■ GOALS:
1. From the text on board committees, copy word for word the part that opens with the words containing "The Board Nomination Committee assists" and closes with "People & Inclusion.".
2. In the text on board committees, how many members make up the Audit Quality Committee, and who are they?

■ PAGE TEXT:

━━━━━━━━━━━━━━━━

Committee membership is reviewed annually following the Board member election, and membership is determined giving consideration to the skills and capacity of individual Board members.

Audit, Finance & Risk Committee

The Audit, Finance & Risk Committee assists the Board in its oversight of the firm’s financial reporting systems, the integrity of all externally reported financial information and all significant commercial arrangements.

This Committee further supports the Board with its oversight of the effectiveness of the firm’s Enterprise-wide Risk Management Framework, the Firm’s Risk Appetite Statement and Risk Profile. The Committee has a role in the oversight of Partner remuneration, ensuring the process for allocation of the Profit Pool is administered fairly and equitably.

The Audit, Finance & Risk Committee comprises five members – four elected Board members and one independent appointed Board member.

Audit Quality Committee

The Audit Quality Committee supports the National Board with its oversight of the firm’s audit quality strategy, culture, investment plan and compliance with our system of quality management.

This Committee oversees, monitors, and provides independent challenge to the firm’s External Audit functions to ensure that the firm discharges its public interest obligations in relation to financial statement audit quality to key stakeholders such as regulators, as well as to those entities which it audits, and employees in our External Audit function.

The Audit Quality Committee comprises four members – three elected Board members and one independent appointed Board member.

Governance, Regulation & Compliance Committee

The Governance, Regulation & Compliance Committee assists the Board in fulfilling its responsibilities to the partnership on matters relating to the firm’s governance practices, its regulatory, professional and contractual compliance obligations, conflicts of interest, ethics and independence, culture and conduct, stakeholder engagement and the firm’s social licence to operate and sustainability performance.

The Governance, Regulation & Compliance Committee comprises three members – two elected Board members and one independent appointed Board member.

The Board Nomination Committee

The Board Nomination Committee assists the Board in fulfilling its responsibilities to the Partnership on: matters relating to the composition and effective operation of the Board; the process for appointment or election of individuals to the Board (including the National Chair election process); remuneration frameworks for key leadership roles (including Board and CEO); oversight of the firm’s succession planning process for senior leadership roles and composition of the partnership.

The Board Nomination Committee comprises five members – the National Chairman, one elected Board member, the Chair of the Partner Remuneration & Nominations Committee, one independent appointed Board member, and one non-voting member - the Firm’s National Managing Partner, People & Inclusion.

National Chairman

The National Chairman is responsible to the National Board and Partners for promoting and representing the firm nationally and internationally and maintaining the high public profile of the firm. The National Chairman has a strategic program of engagement through a range of forums, including our Board Leadership Centre, with clients, media, regulators, government, industry and business associations and community organisations.

━━━━━━━━━━━━━━━━

■ INFORMATION PROVIDED:

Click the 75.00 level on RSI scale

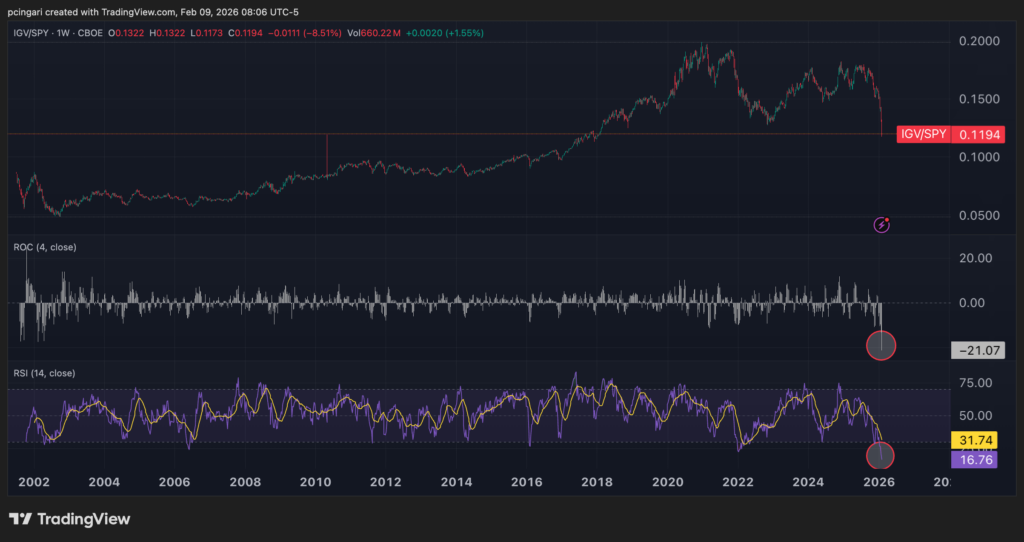pyautogui.click(x=974, y=383)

━━━━━━━━━━━━━━━━

■ ANSWERS PROVIDED:
1.
The Board Nomination Committee assists the Board in fulfilling its responsibilities to the Partnership on: matters relating to the composition and effective operation of the Board; the process for appointment or election of individuals to the Board (including the National Chair election process); remuneration frameworks for key leadership roles (including Board and CEO); oversight of the firm’s succession planning process for senior leadership roles and composition of the partnership.

The Board Nomination Committee comprises five members – the National Chairman, one elected Board member, the Chair of the Partner Remuneration & Nominations Committee, one independent appointed Board member, and one non-voting member - the Firm’s National Managing Partner, People & Inclusion.

2. Four members: three elected Board members and one independent appointed Board member.